Tales of the Bizarro Scrum – Product Owner Missing Sprint Planning?

  • Post author:
  • Reading time:2 mins read
You are currently viewing Tales of the Bizarro Scrum – Product Owner Missing Sprint Planning?

Product Owner: “Team, I’m going to miss Sprint Planning again. I’m swamped with my real job and can’t make it on Wednesday.”

A statement like this indicates a misunderstanding of the Product Owner role. In Scrum, the Product Owner is driving the team to successfully deliver on Sprint Goals to achieve the overall Product Goal and vision. Accountability for success of the product is on the Product Owner. Product ownership is not something we do on the side when we have extra time.
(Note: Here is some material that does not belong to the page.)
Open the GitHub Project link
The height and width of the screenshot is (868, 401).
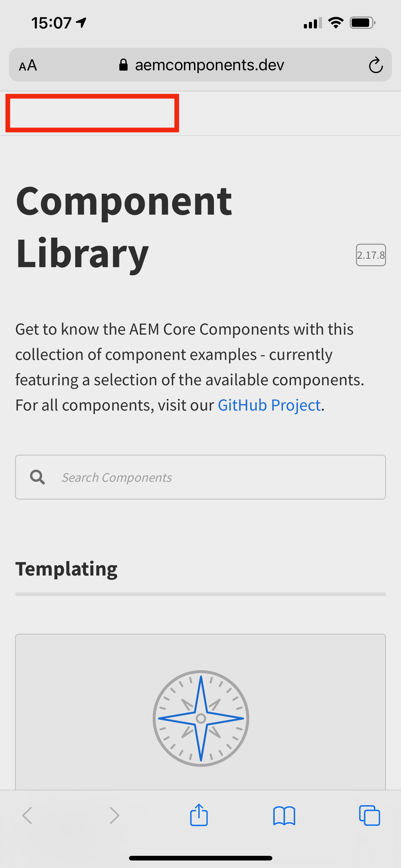point(269,405)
An effective Product Owner needs to have bandwidth to properly succeed. They must have the time to spend with stakeholders and research the market to ensure that the Product Backlog reflects the latest conditions and needs. They must have the time to progressively refine the Product Backlog with the team. They must be available to address and answer any questions for the team throughout the Sprint.

With an absent or disengaged Product Owner, team members must wait for clarifications or make assumptions on Product Backlog Items. They also must guess on which items to work on based on what makes sense to them or what’s most exciting to work on. This leads to delays, misunderstandings and sub-optimal delivery of value. It might also lead to a lot of upfront planning where the Product Owner is engaged at kickoff and creates a detailed Product Backlog that does not get updated. This eliminates all the advantages of using Scrum and an empirical process control system and end up being more like a waterfall approach.

In Scrum, the Scrum team consists of the ScrumMaster, the Product Owner, and Developers. The Product Owner is accountable for ensuring that Developers are working on the most valuable items and the Developers are accountable for building and delivering these items as part of a quality Product Increment.